I’m going to go out on a limb and say that this error (while it may or may not conform to the updated JLS, which I admit I haven’t read in detail) is due to an inconsistency in type handling by the JDK 8 compiler.
In general the ternary operator used the same type inference as if for a two-argument method which had the formal parameters both based on the same type parameter. For instance:
static <T> T foo(Class<? extends T> clazz, Class<? extends T> clazz2) { return null; }
public static void main(String[] args) {
CharSequence foo2 = foo(String.class, StringBuilder.class);
}
In this example, T
can be inferred to be a capture of ? extends Object & Serializable & CharSequence
. Now similarly, in JDK 7, if we go back to your original example:
CharSequence foo2 = foo(true ? String.class : StringBuilder.class);
This does almost the exact same type inference as above, but in this case consider the ternary operator to be a method as such:
static <T> T ternary(boolean cond, T a, T b) {
if (cond) return a;
else return b;
}
So in this case, if you pass String.class and StringBuilder.class as the parameters, the inferred type of T is (roughly speaking) Class<? extends Object & Serializable & CharSequence>
, which is what we wanted.
In fact you can replace the use of your ternary operator in the original snippet with this method, thus:
public class Foo {
public static void main(String[] args) throws Exception {
//compiles fine in Java 7 and Java 8:
Class<? extends CharSequence> aClass = true ? String.class : StringBuilder.class;
CharSequence foo = foo(aClass);
//Inlining the variable using 'ternary' method:
CharSequence foo2 = foo(ternary(true, String.class, StringBuilder.class));
}
static <T> T foo(Class<T> clazz) throws Exception {
return clazz.newInstance();
}
static <T> T ternary(boolean cond, T a, T b) {
if (cond) return a;
else return b;
}
}
… And now it compiles in Java 7 and 8 (edit: actually it also fails with Java 8! edit again: it now works, Jdk 8u20).
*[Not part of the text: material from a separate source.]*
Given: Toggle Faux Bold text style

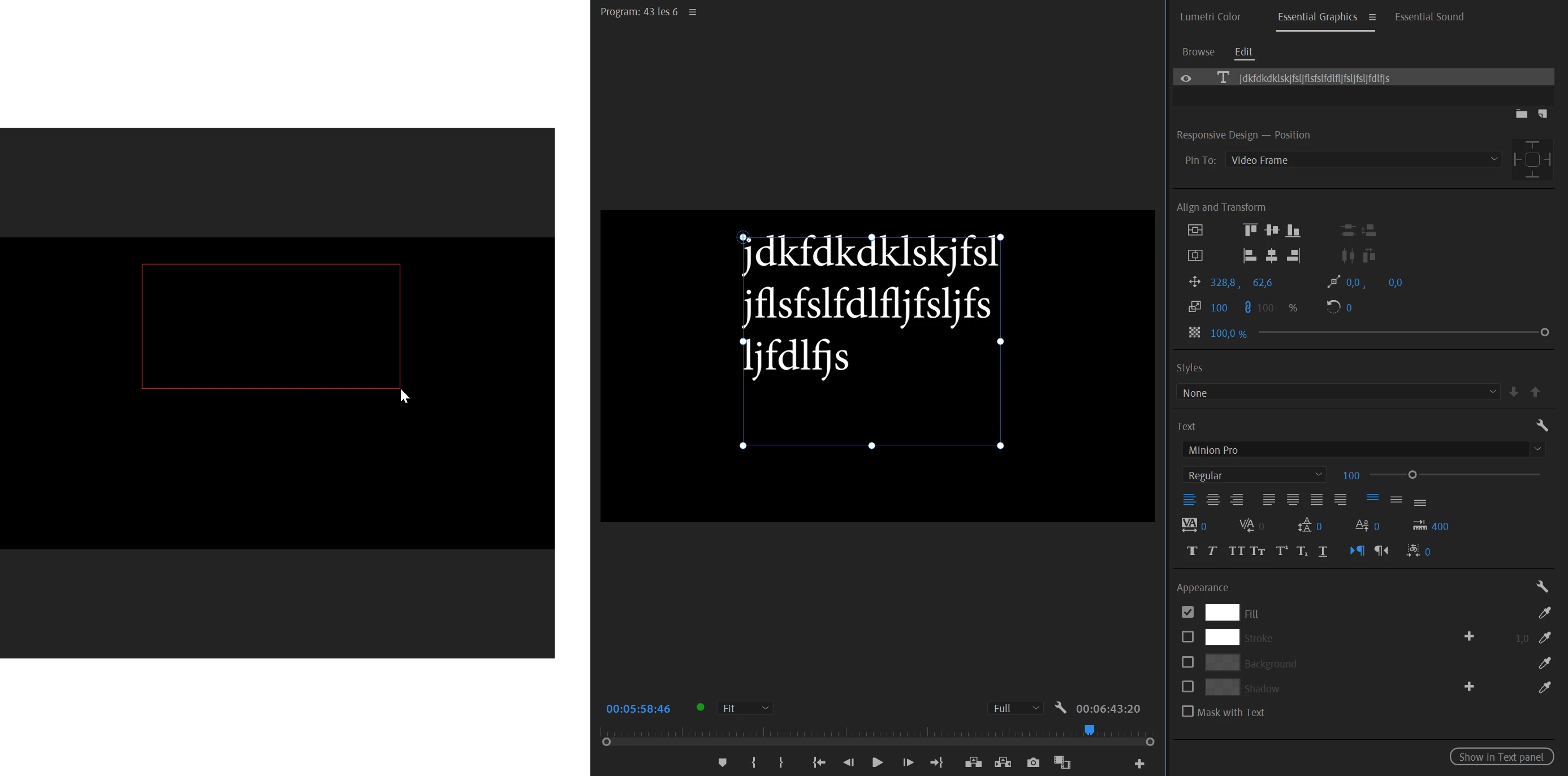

What gives? for some reason an equality constraint is now being imposed on T (in the foo method), rather than a lower-bounds constraint. The relevant section of the JLS for Java 7 is 15.12.2.7; for Java 8 there’s a whole new chapter on type inference (chapter 18).
Note that explicitly typing T in the call to ‘ternary’ does allow compilation with Java 7 and 8, but this doesn’t seem like it should be necessary. Java 7 does the right thing, where Java 8 gives an error even though there is an appropriate type that can be inferred for T.